Machine Learning Energies of 2 Million Elpasolite (ABC2D6) Crystals

Elpasolite is a common crystal structure. We have developed and trained a machine learning model to predict formation energies of all 2M pristine ABC2D6 elpasolite crystals that can be made up from main-group elements (up to bismuth). The accuracy improves systematically with a larger training set, and reaches the quality of standard quantum-mechanical methods (i.e., density-functional theory) at 10k crystals. The large resulting data set of elpasolite formation energies can be used to examine, e.g., bonding physics accross chemical composition where, e.g., fluoride fits the coordination of the D site and lowers the formation energy whereas the opposite is found for carbon. By combining our data with that available in databases for competing phases, we identified 90 unique structures out of the 2M possibilities to be thermodynamically stable. Among those we found NFAl2Ca6, which has a peculiar stoichiometry and a negative atomic oxidation state for Al.

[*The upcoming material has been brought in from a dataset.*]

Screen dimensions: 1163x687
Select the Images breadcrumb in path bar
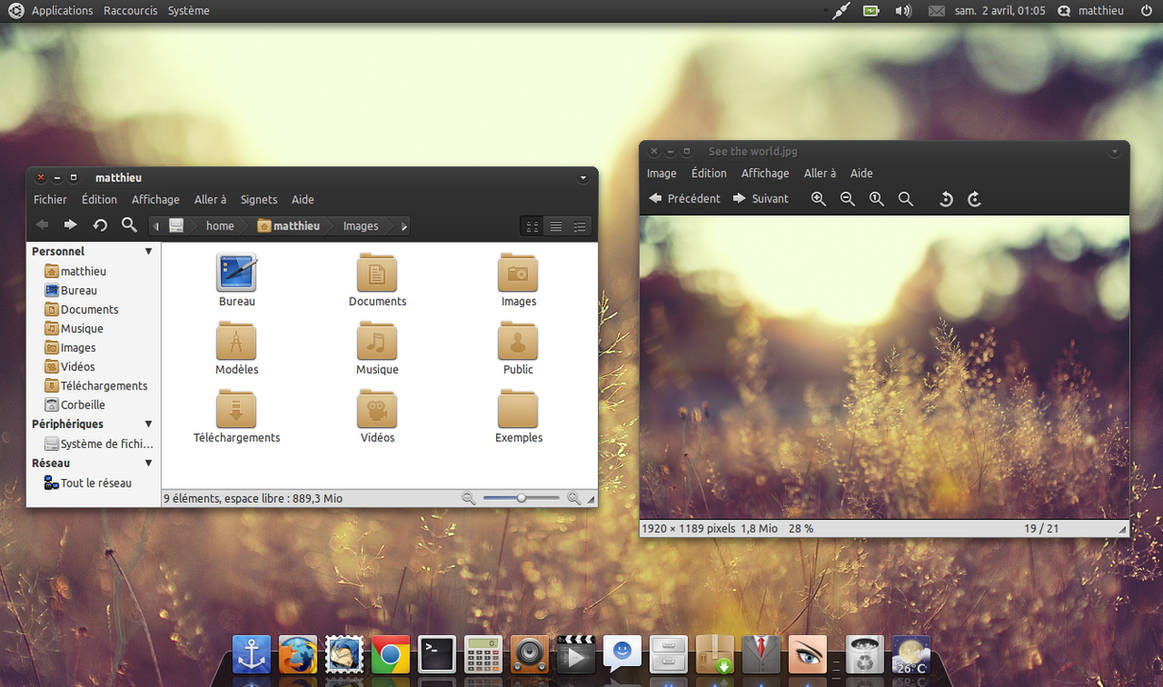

Matrix of 2M theoretical elpasolite crystals. The y- and x-axes specify two of the four elements in a crystal, which points out a miniature diagram over the remaining two atoms. Every pixel in each
miniature then shows the formation energy of that composition on the scale low (blue) to high (red). The formation energy is a key component in determining thermodynamical stability of a material.

References: 

F. A. Faber, A. Lindmaa, O. A. von Lilienfeld, and R. Armiento, Phys. Rev. Lett. 117, 135502 (2016).